EXERCISE BRIEF →
Could you print out every entry, character for character?

DATA LISTING →
++++++++

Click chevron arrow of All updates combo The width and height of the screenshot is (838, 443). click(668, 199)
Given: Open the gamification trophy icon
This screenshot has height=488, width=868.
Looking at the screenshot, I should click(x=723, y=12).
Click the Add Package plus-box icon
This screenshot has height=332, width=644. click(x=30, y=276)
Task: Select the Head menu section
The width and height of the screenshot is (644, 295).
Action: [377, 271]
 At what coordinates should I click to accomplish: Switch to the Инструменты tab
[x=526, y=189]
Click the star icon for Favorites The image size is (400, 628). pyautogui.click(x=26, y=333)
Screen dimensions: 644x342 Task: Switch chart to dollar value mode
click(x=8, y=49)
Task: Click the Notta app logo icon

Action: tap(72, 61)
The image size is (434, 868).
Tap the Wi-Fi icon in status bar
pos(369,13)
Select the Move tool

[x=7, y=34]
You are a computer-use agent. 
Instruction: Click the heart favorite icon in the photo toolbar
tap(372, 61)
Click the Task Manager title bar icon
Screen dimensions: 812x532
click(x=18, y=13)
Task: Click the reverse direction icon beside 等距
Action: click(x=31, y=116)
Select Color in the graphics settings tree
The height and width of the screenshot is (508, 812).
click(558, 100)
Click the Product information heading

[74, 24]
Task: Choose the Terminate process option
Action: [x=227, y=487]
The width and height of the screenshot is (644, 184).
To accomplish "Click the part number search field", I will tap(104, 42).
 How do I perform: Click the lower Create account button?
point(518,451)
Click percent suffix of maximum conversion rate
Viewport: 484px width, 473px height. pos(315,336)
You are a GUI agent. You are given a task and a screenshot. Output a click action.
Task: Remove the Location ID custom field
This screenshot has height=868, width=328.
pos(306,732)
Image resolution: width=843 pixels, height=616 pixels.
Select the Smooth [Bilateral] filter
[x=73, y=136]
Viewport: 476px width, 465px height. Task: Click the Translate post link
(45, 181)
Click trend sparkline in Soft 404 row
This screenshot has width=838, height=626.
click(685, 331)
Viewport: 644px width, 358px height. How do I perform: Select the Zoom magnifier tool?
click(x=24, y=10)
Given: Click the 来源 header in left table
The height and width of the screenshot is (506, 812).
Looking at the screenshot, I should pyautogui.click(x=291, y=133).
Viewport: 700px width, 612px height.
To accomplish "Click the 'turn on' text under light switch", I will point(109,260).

++++++++

EXPECTED ANSWER →
Click chevron arrow of All updates combo The width and height of the screenshot is (838, 443). click(668, 199)
Given: Open the gamification trophy icon
This screenshot has height=488, width=868.
Looking at the screenshot, I should click(x=723, y=12).
Click the Add Package plus-box icon
This screenshot has height=332, width=644. click(x=30, y=276)
Task: Select the Head menu section
The width and height of the screenshot is (644, 295).
Action: [377, 271]
 At what coordinates should I click to accomplish: Switch to the Инструменты tab
[x=526, y=189]
Click the star icon for Favorites The image size is (400, 628). pyautogui.click(x=26, y=333)
Screen dimensions: 644x342 Task: Switch chart to dollar value mode
click(x=8, y=49)
Task: Click the Notta app logo icon

Action: tap(72, 61)
The image size is (434, 868).
Tap the Wi-Fi icon in status bar
pos(369,13)
Select the Move tool

[x=7, y=34]
You are a computer-use agent. 
Instruction: Click the heart favorite icon in the photo toolbar
tap(372, 61)
Click the Task Manager title bar icon
Screen dimensions: 812x532
click(x=18, y=13)
Task: Click the reverse direction icon beside 等距
Action: click(x=31, y=116)
Select Color in the graphics settings tree
The height and width of the screenshot is (508, 812).
click(558, 100)
Click the Product information heading

[74, 24]
Task: Choose the Terminate process option
Action: [x=227, y=487]
The width and height of the screenshot is (644, 184).
To accomplish "Click the part number search field", I will tap(104, 42).
 How do I perform: Click the lower Create account button?
point(518,451)
Click percent suffix of maximum conversion rate
Viewport: 484px width, 473px height. pos(315,336)
You are a GUI agent. You are given a task and a screenshot. Output a click action.
Task: Remove the Location ID custom field
This screenshot has height=868, width=328.
pos(306,732)
Image resolution: width=843 pixels, height=616 pixels.
Select the Smooth [Bilateral] filter
[x=73, y=136]
Viewport: 476px width, 465px height. Task: Click the Translate post link
(45, 181)
Click trend sparkline in Soft 404 row
This screenshot has width=838, height=626.
click(685, 331)
Viewport: 644px width, 358px height. How do I perform: Select the Zoom magnifier tool?
click(x=24, y=10)
Given: Click the 来源 header in left table
The height and width of the screenshot is (506, 812).
Looking at the screenshot, I should pyautogui.click(x=291, y=133).
Viewport: 700px width, 612px height.
To accomplish "Click the 'turn on' text under light switch", I will point(109,260).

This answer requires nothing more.